Suspect Idiopathic Pulmonary Fibrosis (IPF) to facilitate early diagnosis and treatment

The symptoms of IPF, dyspnoea upon exertion and a dry cough, are commonly mistaken for aging, cardiac disease, emphysema, bronchitis, asthma or COPD.1 Such misdiagnosis, or ignoring the early symptoms entirely, may explain why IPF is rarely diagnosed immediately. Often a correct diagnosis may take several months or even years.2

It is of crucial importance to distinguish IPF from the other forms of interstitial pneumonia due to differences in prognosis3 and treatment responses.4

Velcro crackles - Evidence of IPF

The majority of IPF patients present with typical dry, bibasilar inspiratory velcro crackles on auscultation. Currently the assessment of fine crackles is the only practical tool in early IPF diagnosis.5

For this reason, Boehringer Ingelheim has created the IPF Sound Challenge. This application allows you to playfully practice identifying various respiratory conditions, including IPF.

HRCT scans in IPF

The key to diagnosing idiopathic pulmonary fibrosis (IPF) is a high-resolution computed-tomography (HRCT) scan. If the HRCT scan shows a usual interstitial pneumonia (UIP) pattern and alternative causes of interstitial lung disease (ILD) can be ruled out, a diagnosis of IPF is indicated.6

However, the correct interpretation of lung HRCT results can be difficult, especially if you are not an ILD expert.
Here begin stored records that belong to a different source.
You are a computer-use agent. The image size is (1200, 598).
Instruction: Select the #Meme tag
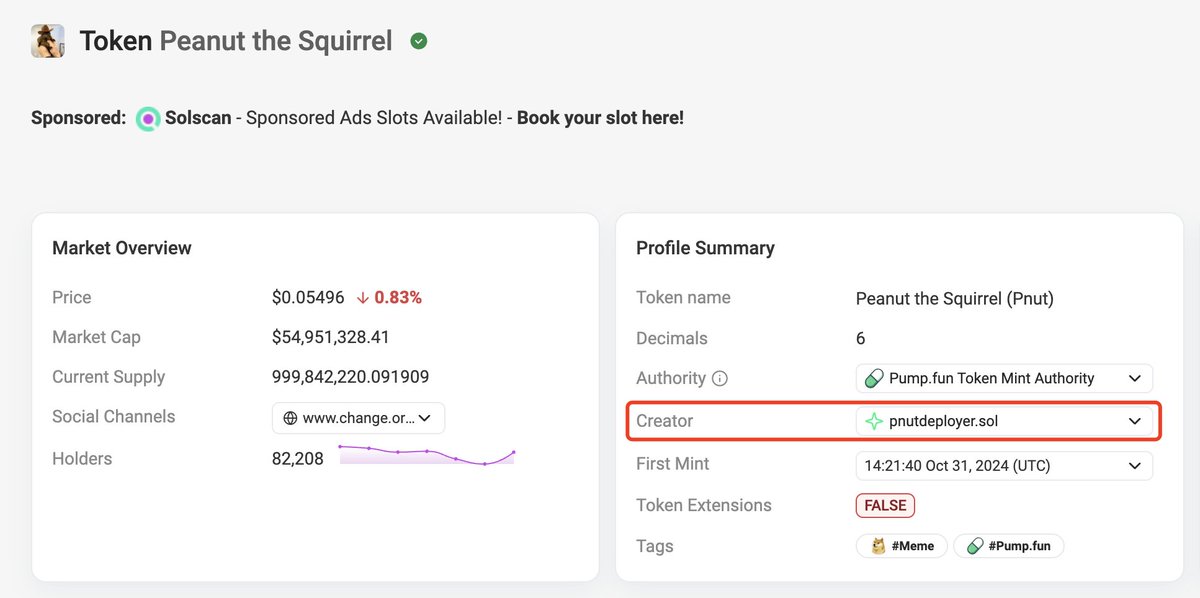click(902, 546)
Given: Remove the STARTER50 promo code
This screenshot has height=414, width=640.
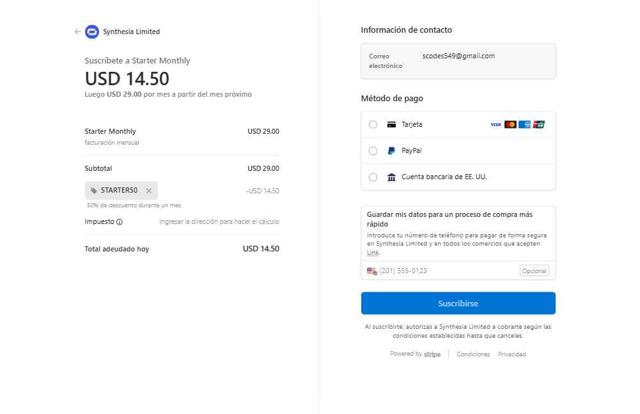Looking at the screenshot, I should coord(149,190).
For this reason, Boehringer Ingelheim has developed Images of ILD, a tool designed especially for pulmonologists who want to learn more about lung HRCT patterns. A variety of authentic patient cases provide insights into the specific patterns associated with different types of ILDs.

No patient is the same - Real world examples

On this website, a comprehensive library of patient cases is offered. The cases are taken from real clinical experience and lead you through the complete history of the case including the necessary examinations, diagnosis and treatment of the patients. The included questions allow you to put yourself in the position of the treating physician and compare your answers with the decisions that were taken in the situation presented.

 

  

References

  1. Collard HR., et al. Patient experiences with pulmonary fibrosis. Respir Med 2007;101:1350–1354.
  2. Meltzer EB., et al. Idiopathic pulmonary fibrosis. Orphanet J Rare Dis 2008;3:8.
  3. Flaherty KR., et al. Clinical significance of histological classification of idiopathic interstitial pneumonia. Eur Respir J 2002;19:275–283.
  4. Kim DS., et al. Classification and natural history of the idiopathic interstitial pneumonias. Proc Am Thorac Soc 2006;3:285–292.
  5. Cottin V., et al. Velcro crackles: the key for early diagnosis of idiopathic pulmonary fibrosis? Eur Respir J 2012;40:519–521.
  6. Raghu G., et al. An official ATS/ERS/JRS/ALAT statement: idiopathic pulmonary fibrosis: evidence-based guidelines for diagnosis and management. Am J Respir Crit Care Med 2011;183:788–824.